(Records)
········

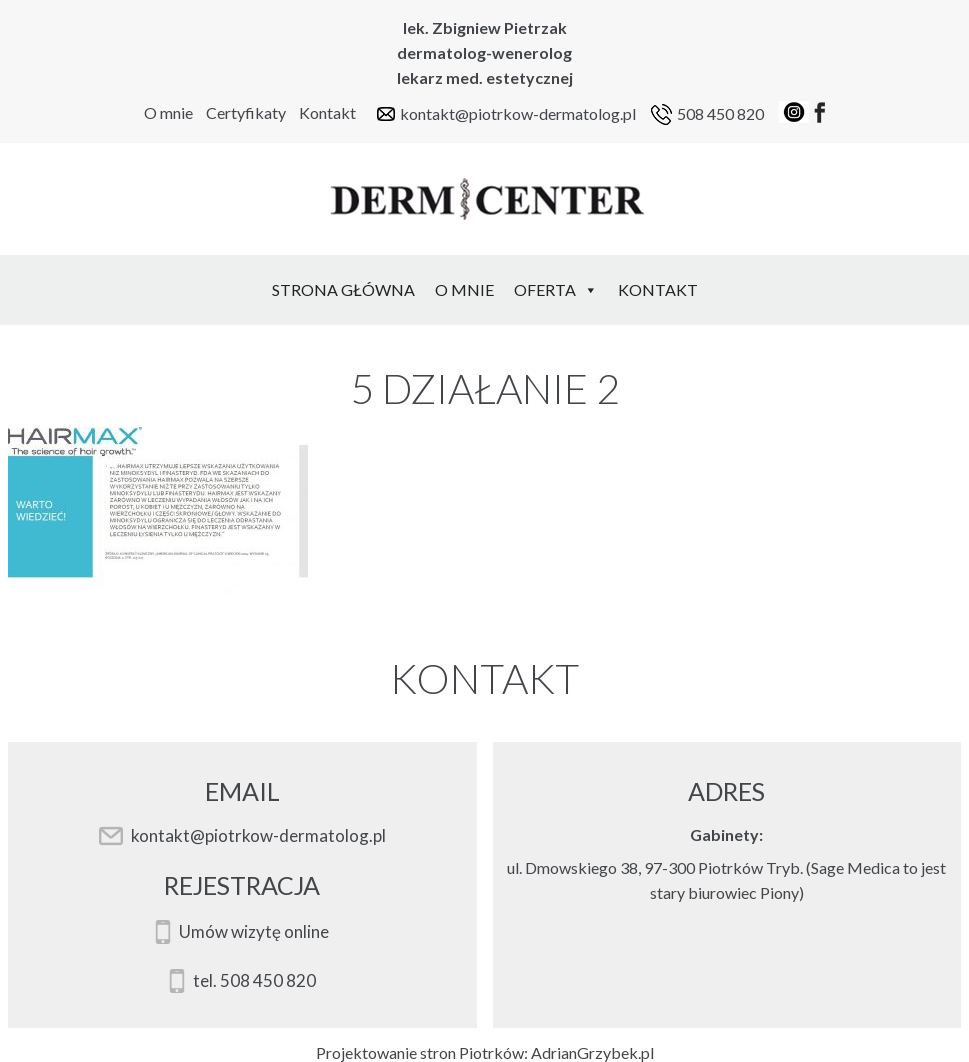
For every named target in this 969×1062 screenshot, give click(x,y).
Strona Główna (343, 289)
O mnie (168, 112)
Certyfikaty (246, 112)
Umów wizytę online (254, 932)
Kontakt (327, 112)
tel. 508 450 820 (254, 981)
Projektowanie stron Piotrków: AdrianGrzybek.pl (485, 1052)
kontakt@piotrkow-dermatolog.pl (518, 114)
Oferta (556, 289)
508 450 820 (720, 114)
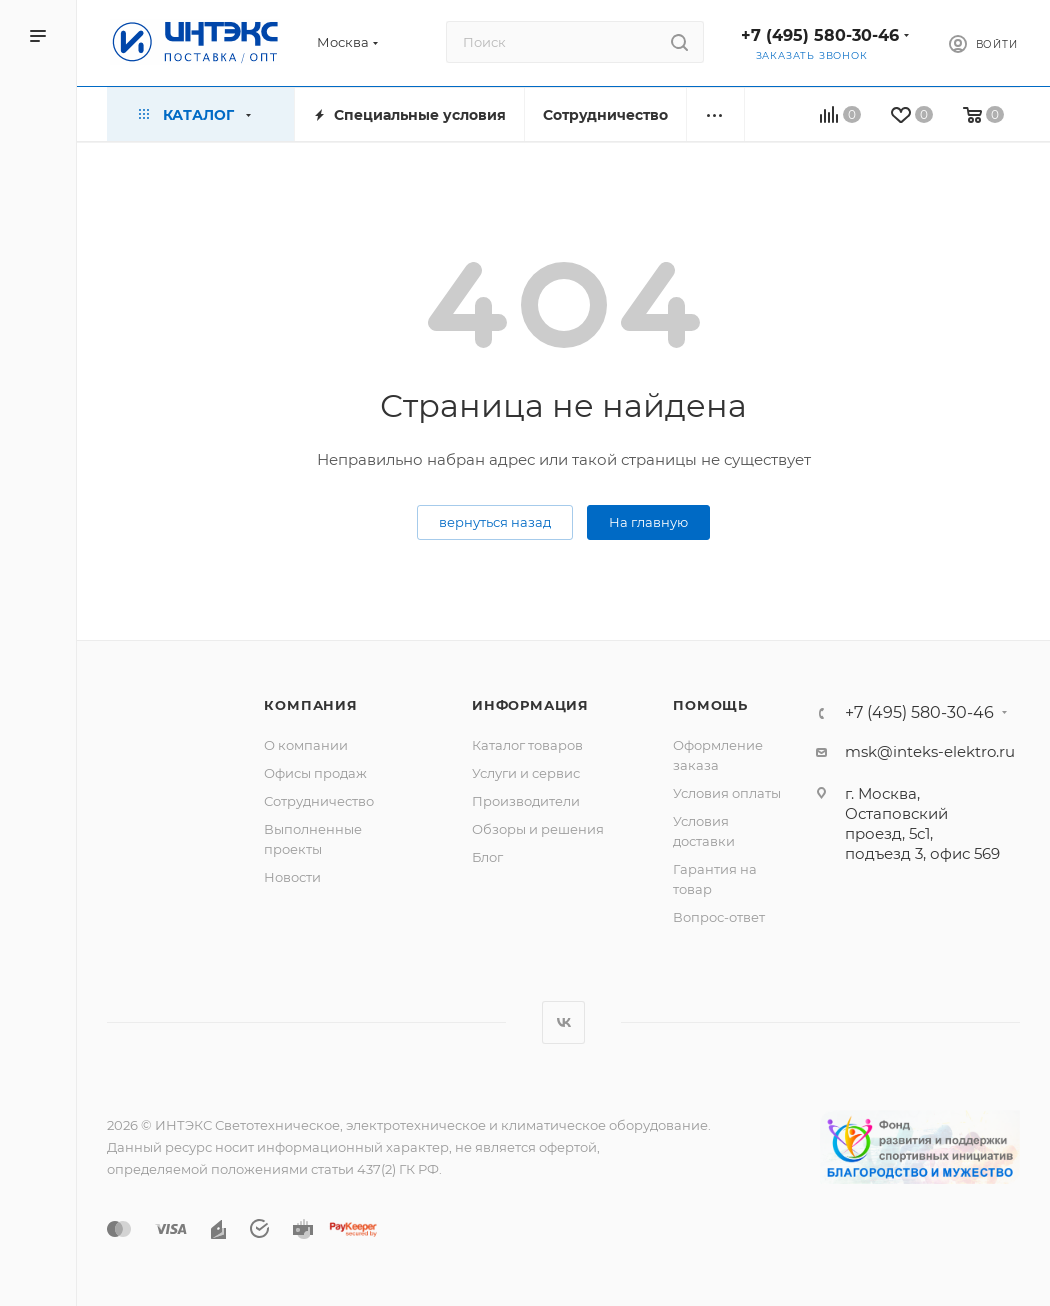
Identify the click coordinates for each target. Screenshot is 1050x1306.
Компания (310, 705)
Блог (487, 857)
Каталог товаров (527, 745)
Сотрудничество (319, 801)
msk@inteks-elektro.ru (930, 751)
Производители (526, 801)
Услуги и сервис (526, 773)
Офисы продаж (315, 773)
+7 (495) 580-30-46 (820, 35)
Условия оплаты (727, 793)
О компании (306, 745)
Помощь (710, 705)
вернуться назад (495, 522)
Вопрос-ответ (719, 917)
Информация (530, 705)
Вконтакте (563, 1022)
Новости (292, 877)
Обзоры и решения (538, 829)
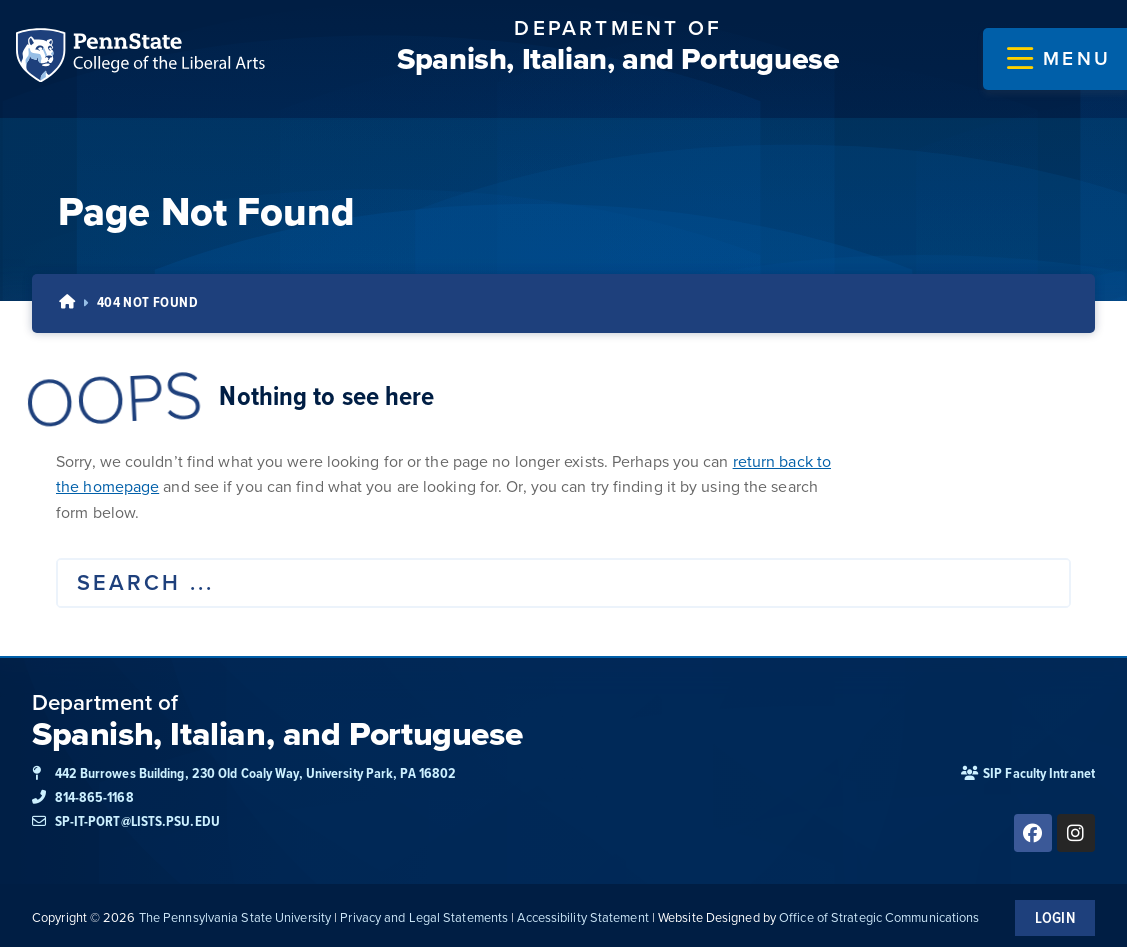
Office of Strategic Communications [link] (879, 912)
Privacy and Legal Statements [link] (424, 912)
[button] (1059, 59)
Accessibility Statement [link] (582, 912)
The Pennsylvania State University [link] (235, 912)
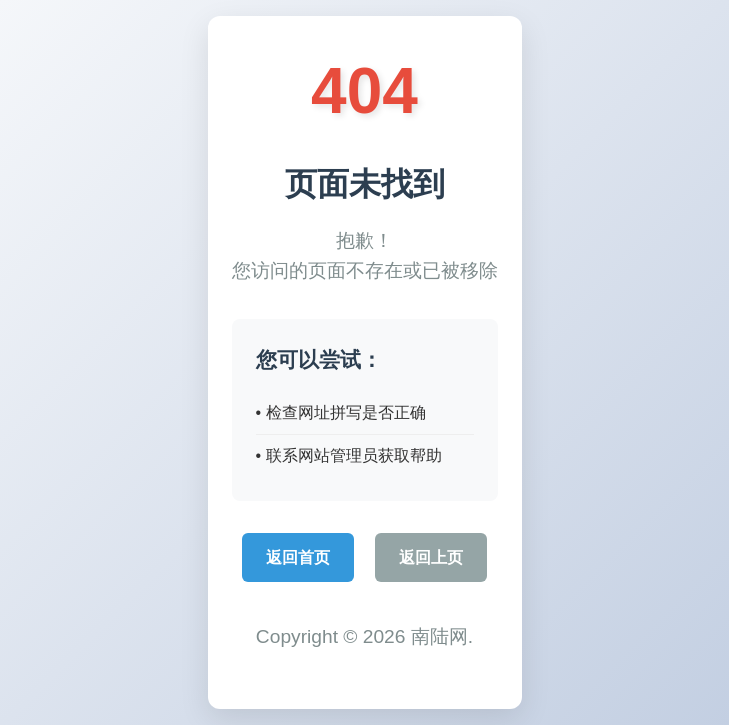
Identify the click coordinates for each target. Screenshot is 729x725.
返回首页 (298, 557)
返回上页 (431, 557)
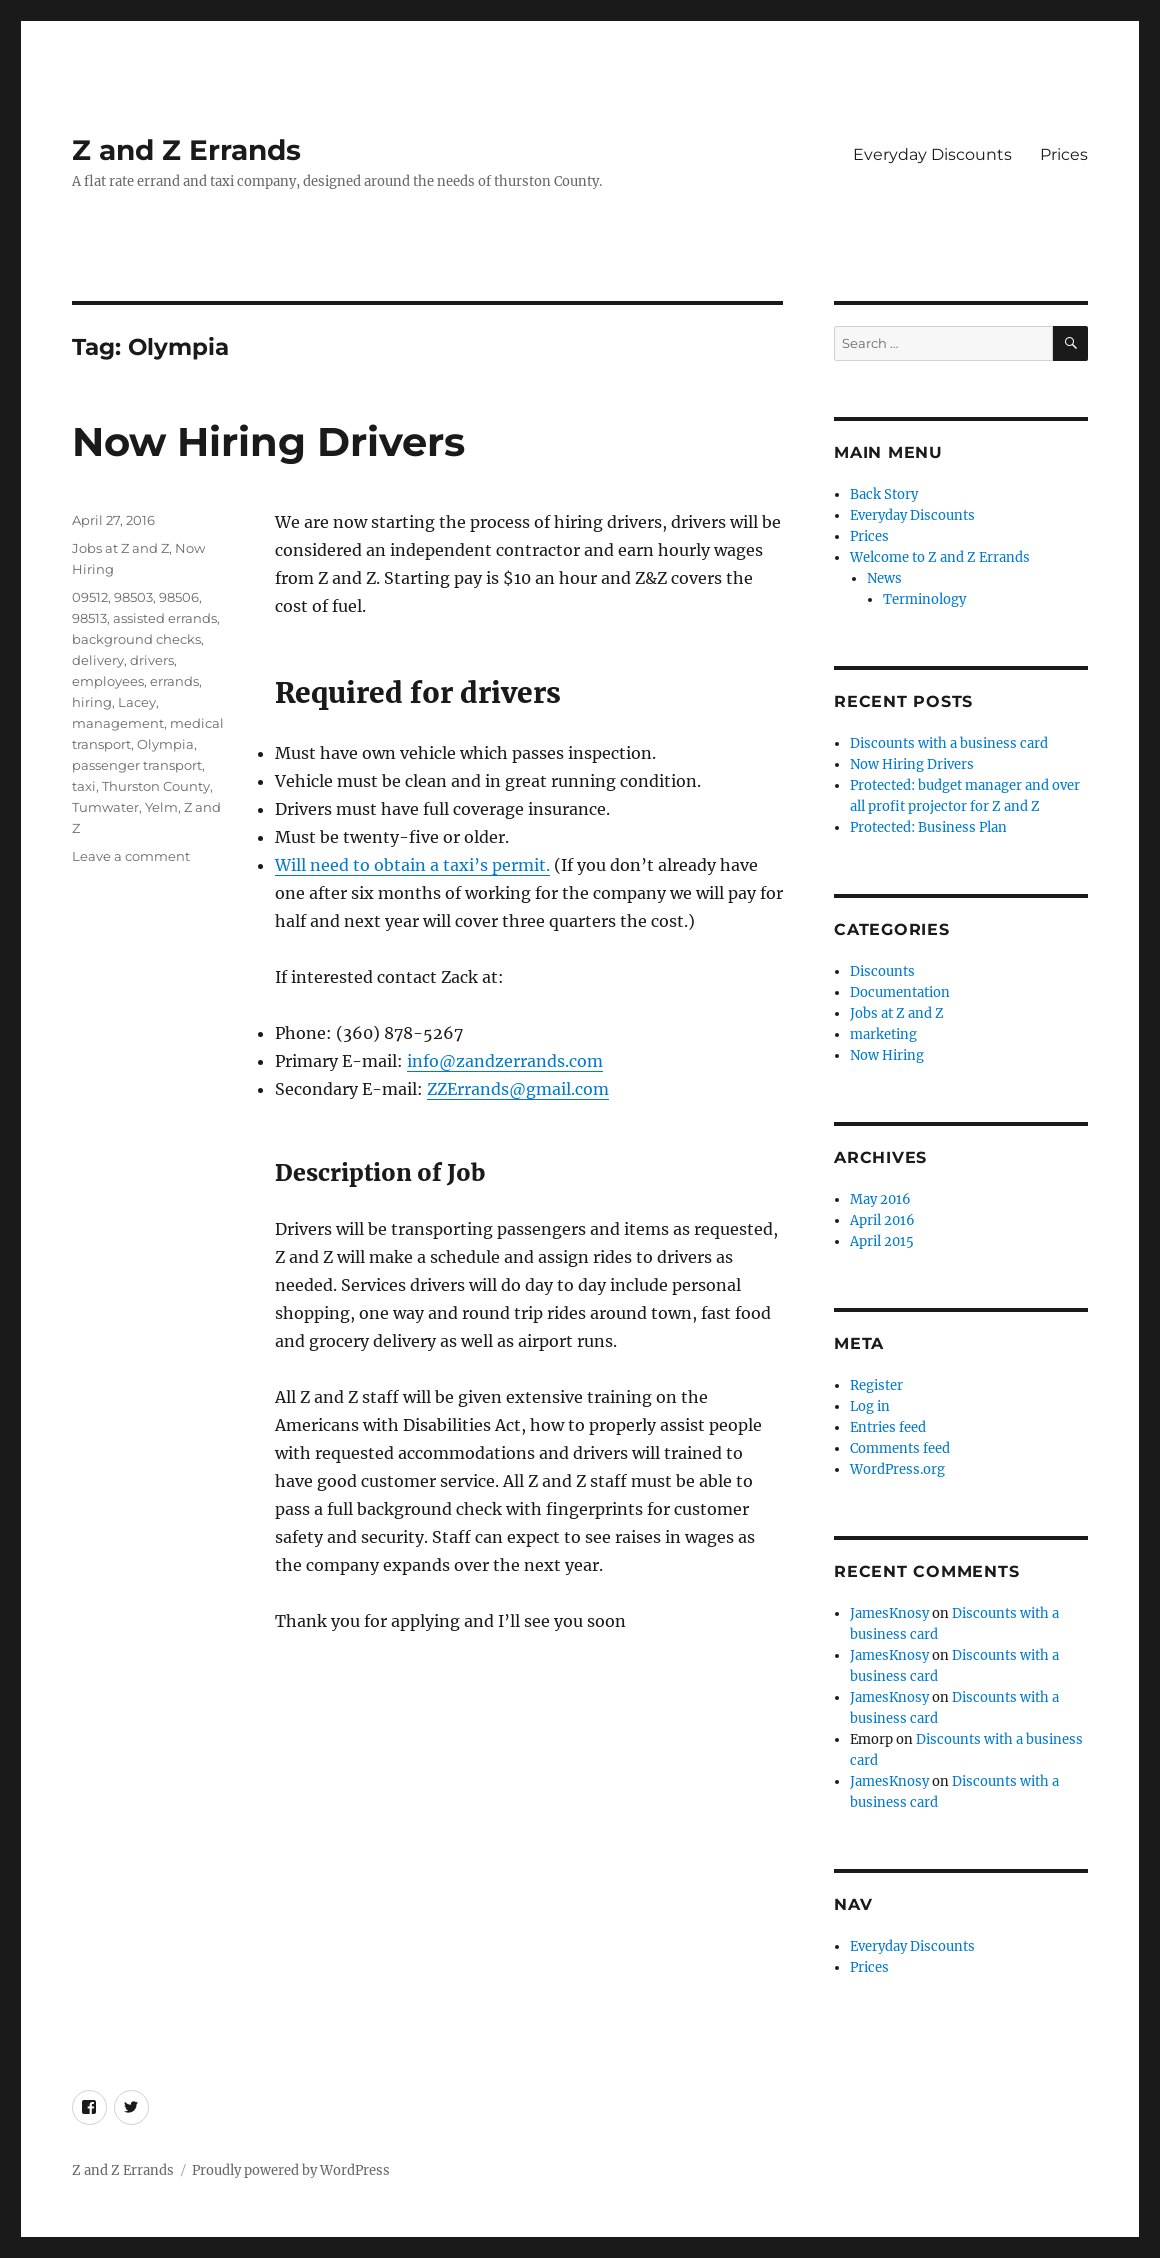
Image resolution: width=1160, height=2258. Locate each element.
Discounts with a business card (949, 743)
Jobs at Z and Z (120, 548)
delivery (98, 660)
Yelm (161, 807)
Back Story (884, 494)
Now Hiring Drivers (268, 441)
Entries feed (888, 1427)
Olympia (165, 744)
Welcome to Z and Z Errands (940, 557)
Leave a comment (131, 856)
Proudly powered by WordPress (291, 2170)
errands (174, 681)
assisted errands (165, 618)
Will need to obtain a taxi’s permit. (412, 865)
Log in (870, 1406)
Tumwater (105, 807)
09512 (90, 597)
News (884, 578)
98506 (179, 597)
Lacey (137, 702)
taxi (84, 786)
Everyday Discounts (932, 154)
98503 (133, 597)
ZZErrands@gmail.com (518, 1089)
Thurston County (156, 786)
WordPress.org (897, 1469)
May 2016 (880, 1199)
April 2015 (882, 1241)
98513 (89, 618)
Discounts (882, 971)
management (118, 723)
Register (876, 1385)
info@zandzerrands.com (505, 1061)
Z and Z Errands (186, 150)
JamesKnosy (889, 1613)
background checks (136, 639)
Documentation (900, 992)
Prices (1064, 154)
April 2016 (882, 1220)
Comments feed (900, 1448)
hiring (92, 702)
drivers (152, 660)
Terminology (924, 599)
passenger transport (137, 765)
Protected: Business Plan (928, 827)
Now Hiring (887, 1055)
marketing (883, 1034)
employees (108, 681)
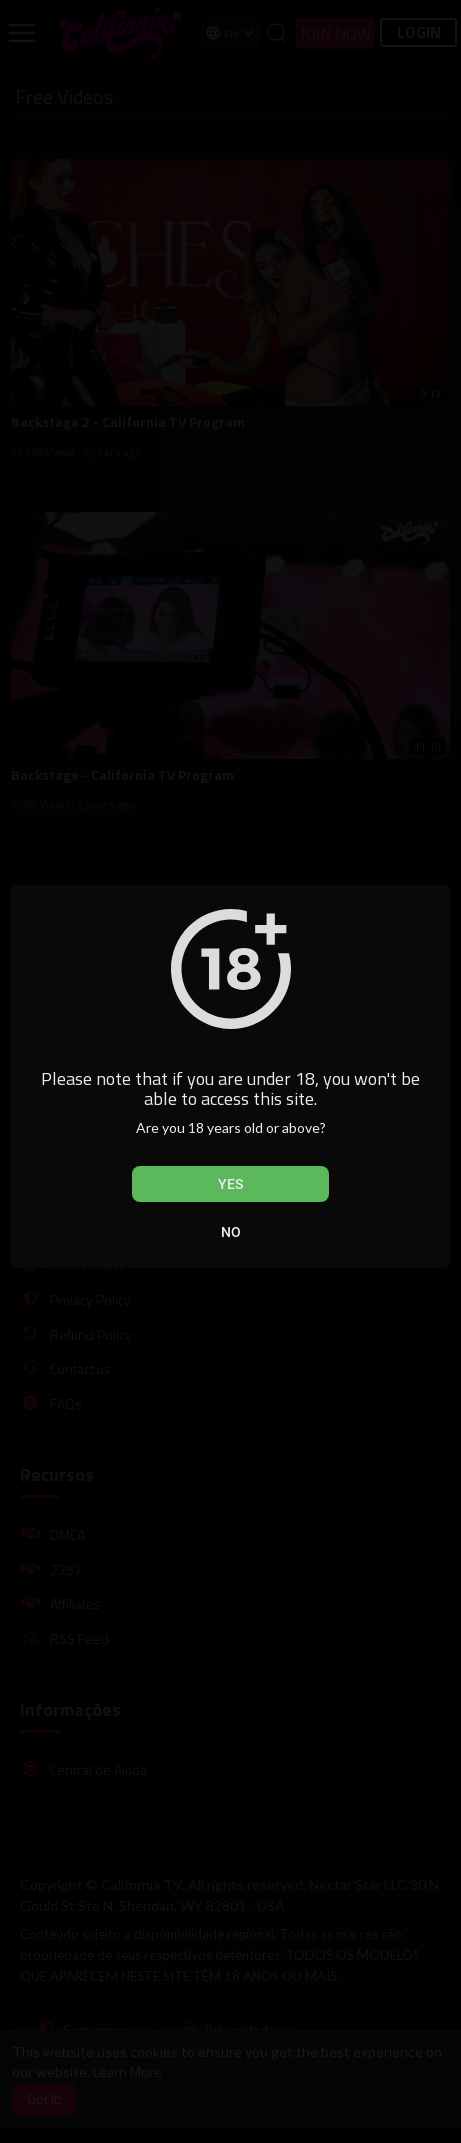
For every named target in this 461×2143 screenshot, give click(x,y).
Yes (230, 1184)
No (231, 1232)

········

* **EXERCISE BRIEF**: Rescale everything from the first of the lines above down to the line containing "errands (174, 681)", both ends included, and write those lines out again with their requests. Multiply every coordinate in the answers by 2.35 and round to the nearest whole number, with halves rounded up; leave the pictures out.

* **CORRECT RESPONSE**:
For every named target in this 969×1062 screenshot, give click(x,y).
Strona Główna (806, 679)
O mnie (395, 263)
Certyfikaty (578, 263)
Umów wizytę online (597, 2190)
Kontakt (768, 263)
tel. 508 450 820 (597, 2305)
Projektowanie stron Piotrków: AdrianGrzybek.pl (1140, 2472)
kontakt@piotrkow-dermatolog.pl (1217, 268)
Oferta (1307, 679)
508 450 820 (1692, 268)
Identify the click coordinates for each target. Screenshot is 1050x1306.
Компания (729, 1657)
Блог (1144, 2014)
Каталог товаров (1238, 1751)
Сотрудничество (750, 1882)
msk@inteks-elektro.ru (2186, 1765)
Производители (1236, 1882)
Услуги и сервис (1236, 1817)
Офисы продаж (740, 1817)
+7 (495) 580-30-46 (1927, 82)
Условия оплаты (1708, 1864)
О компании (719, 1751)
Помощь (1669, 1657)
вернуться назад (1163, 1227)
Вопрос-ответ (1690, 2155)
Информация (1246, 1657)
Вконтакте (1323, 2402)
Новости (686, 2061)
Обзоры и решения (1264, 1948)
Office of Strategic Communications [link] (2066, 2143)
Privacy and Legal Statements [link] (996, 2143)
[button] (2489, 139)
Accessibility Statement [link] (1368, 2143)
The Pennsylvania State University [link] (552, 2143)
Identify the click coordinates for each target. Screenshot is 729x725.
返回首页 (700, 1309)
返回上页 (1013, 1309)
Image resolution: width=1160, height=2258. Locate each element.
Discounts with a business card (2230, 1746)
Jobs at Z and Z (282, 1288)
delivery (230, 1551)
Yelm (378, 1896)
Back Story (2077, 1161)
Now Hiring Drivers (630, 1036)
Entries feed (2087, 3353)
Olympia (388, 1748)
Welcome to Z and Z Errands (2209, 1309)
Leave a comment (308, 2012)
Proudly powered by WordPress (684, 5100)
errands (409, 1600)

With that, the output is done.